Third: Patriotism is about preserving, fortifying and protecting our democracy, not inundating it with big money and buying off politicians. It means defending the right to vote and ensuring more Americans are heard, not fewer.

Fourth: True patriots don't hate the government of the United States. They're proud of their country and know the government is a tool to help us solve problems together. They may not like everything it does, and they justifiably worry when special interests gain too much power over it. But true patriots work to improve our government, not destroy it.

Finally, patriots don't pander to divisiveness. They don't fuel racist or religious or ethnic divisions. They aren't homophobic or sexist or racist.

To the contrary, true patriots seek to confirm and strengthen and celebrate the "we" in "we the people of the United States."

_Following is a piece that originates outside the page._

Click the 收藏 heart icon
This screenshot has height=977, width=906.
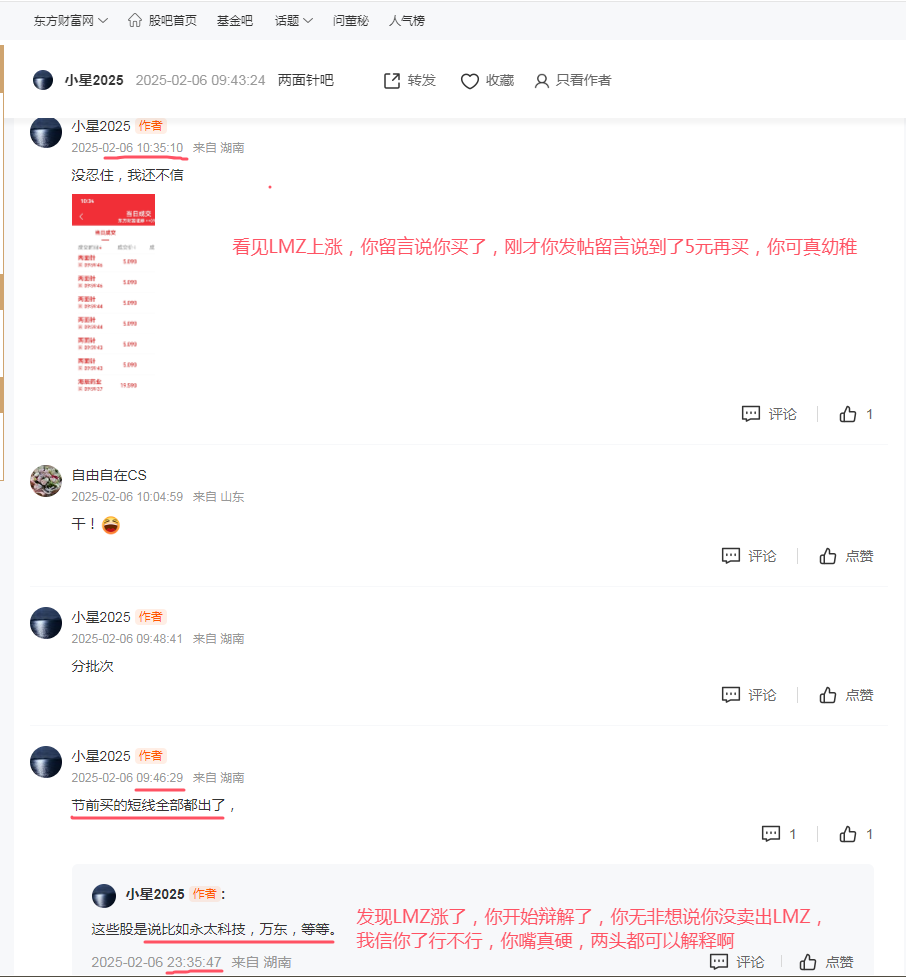[x=469, y=81]
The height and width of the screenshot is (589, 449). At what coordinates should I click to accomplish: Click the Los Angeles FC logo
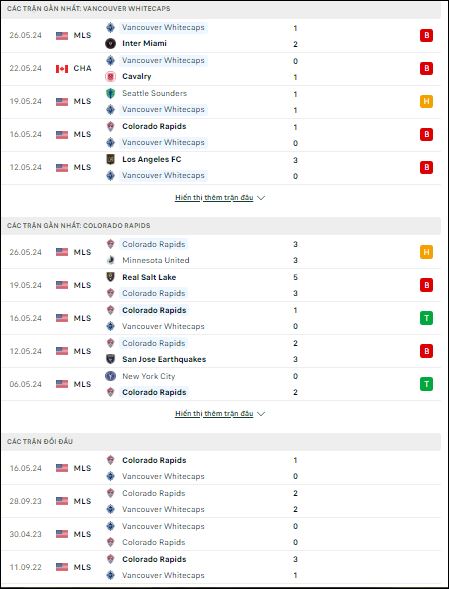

Robert Reich is the chancellor's professor of public policy at the University of California at Berkeley and a senior fellow at the Blum Center for Developing Economies. He served as secretary of labor in the Clinton administration, and Time magazine named him one of the 10 most effective Cabinet secretaries of the 20th century. He has written 14 books, including the best-sellers Aftershock, The Work of Nations, Beyond Outrage and, most recently, Saving Capitalism. He is also a founding editor of The American Prospect magazine, chairman of Common Cause, a member of the American Academy of Arts and Sciences and co-creator of the award-winning documentary Inequality for All.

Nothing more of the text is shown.